But let's talk about the growing trend of Bay Area micro-influencers cold-pitching brands for festival access — because it says something interesting about where we are culturally and economically.

BottleRock Napa Valley tickets aren't cheap. A three-day GA pass will run you north of $400, and VIP packages climb well past a grand. For graduating college students staring down a brutal job market and historically high cost of living, the math doesn't math. So instead of saving up or — radical idea — skipping the festival, the move now is to package yourself as a "content creator" and hope a brand picks up the tab.

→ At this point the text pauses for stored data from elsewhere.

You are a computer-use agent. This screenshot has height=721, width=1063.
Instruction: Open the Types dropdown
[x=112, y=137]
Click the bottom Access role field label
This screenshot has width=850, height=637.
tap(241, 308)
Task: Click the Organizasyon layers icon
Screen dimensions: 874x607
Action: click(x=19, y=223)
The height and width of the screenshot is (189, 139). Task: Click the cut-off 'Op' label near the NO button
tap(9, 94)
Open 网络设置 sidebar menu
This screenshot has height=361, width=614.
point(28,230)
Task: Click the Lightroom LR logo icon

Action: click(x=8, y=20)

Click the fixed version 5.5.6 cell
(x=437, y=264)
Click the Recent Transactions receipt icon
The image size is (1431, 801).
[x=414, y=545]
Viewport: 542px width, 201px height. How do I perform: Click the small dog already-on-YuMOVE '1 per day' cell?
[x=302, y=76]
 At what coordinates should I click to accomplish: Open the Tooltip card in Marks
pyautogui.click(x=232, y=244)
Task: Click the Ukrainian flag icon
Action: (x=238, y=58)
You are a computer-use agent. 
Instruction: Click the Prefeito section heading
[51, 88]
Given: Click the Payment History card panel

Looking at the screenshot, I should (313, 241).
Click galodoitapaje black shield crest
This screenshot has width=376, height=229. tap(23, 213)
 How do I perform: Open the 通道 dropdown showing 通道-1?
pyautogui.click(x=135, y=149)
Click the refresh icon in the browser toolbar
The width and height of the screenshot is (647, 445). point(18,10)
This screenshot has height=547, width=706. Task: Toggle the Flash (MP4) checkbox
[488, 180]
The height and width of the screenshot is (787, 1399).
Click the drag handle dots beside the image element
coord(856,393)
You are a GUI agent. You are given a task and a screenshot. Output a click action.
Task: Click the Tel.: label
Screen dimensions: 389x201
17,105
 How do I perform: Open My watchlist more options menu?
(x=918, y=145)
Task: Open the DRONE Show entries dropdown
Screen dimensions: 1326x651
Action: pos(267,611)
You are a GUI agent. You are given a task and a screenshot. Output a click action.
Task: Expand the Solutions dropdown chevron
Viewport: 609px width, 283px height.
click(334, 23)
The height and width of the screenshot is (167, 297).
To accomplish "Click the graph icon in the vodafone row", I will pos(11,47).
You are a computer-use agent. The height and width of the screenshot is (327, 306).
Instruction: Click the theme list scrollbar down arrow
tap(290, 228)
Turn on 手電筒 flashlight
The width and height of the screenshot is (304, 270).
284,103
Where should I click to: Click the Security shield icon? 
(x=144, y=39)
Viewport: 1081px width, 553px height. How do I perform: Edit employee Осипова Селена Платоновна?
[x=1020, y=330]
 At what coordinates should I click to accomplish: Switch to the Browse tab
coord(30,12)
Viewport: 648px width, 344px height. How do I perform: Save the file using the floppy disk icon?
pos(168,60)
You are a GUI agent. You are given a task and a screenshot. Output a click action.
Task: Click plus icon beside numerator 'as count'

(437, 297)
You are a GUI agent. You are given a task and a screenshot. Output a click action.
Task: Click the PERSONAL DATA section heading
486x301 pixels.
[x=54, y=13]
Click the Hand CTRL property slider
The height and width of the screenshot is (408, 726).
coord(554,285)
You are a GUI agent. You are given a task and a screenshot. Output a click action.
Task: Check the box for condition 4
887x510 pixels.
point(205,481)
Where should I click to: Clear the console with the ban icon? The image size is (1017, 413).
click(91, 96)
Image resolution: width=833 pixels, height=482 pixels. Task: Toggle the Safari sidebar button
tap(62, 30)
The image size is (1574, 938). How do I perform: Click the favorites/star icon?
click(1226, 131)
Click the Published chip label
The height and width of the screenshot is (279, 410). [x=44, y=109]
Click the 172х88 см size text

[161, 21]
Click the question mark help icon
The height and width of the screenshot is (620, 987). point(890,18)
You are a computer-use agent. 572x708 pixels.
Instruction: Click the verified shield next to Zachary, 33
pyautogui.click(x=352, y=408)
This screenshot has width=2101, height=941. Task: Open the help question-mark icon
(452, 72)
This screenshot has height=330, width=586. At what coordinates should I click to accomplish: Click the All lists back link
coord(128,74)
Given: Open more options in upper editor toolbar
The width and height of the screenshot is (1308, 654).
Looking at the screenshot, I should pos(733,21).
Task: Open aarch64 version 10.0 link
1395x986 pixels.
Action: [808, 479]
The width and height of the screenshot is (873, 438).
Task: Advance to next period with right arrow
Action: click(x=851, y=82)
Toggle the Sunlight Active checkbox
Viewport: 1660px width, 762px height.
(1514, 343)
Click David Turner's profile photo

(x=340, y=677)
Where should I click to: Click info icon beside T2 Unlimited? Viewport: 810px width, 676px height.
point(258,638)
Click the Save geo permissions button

As one Bay Area resident put it, there's something grating about influencers who claim to be "from the Bay Area" when they're actually from Fairfield. No shade to Fairfield — it's a real place with real people — but the geographic flex is part of a broader authenticity problem in influencer culture. Your brand is supposed to be you, but increasingly you is just a curated fiction designed to extract free stuff from marketing departments.

Here's our libertarian take: brands can spend their money however they want, and creators can ask for whatever they want. That's the free market, baby. But consumers — that's you — should recognize this for what it is. That "authentic" festival content in your feed? It's an ad. That "spontaneous" brand mention? Negotiated in a DM.

The real issue isn't one aspiring influencer trying to get into BottleRock for free. It's that we've built an entire economy around people pretending to have experiences they can't afford, funded by companies who pass those costs on to you, the actual paying customer.

Somebody's always footing the bill. Make sure it isn't you.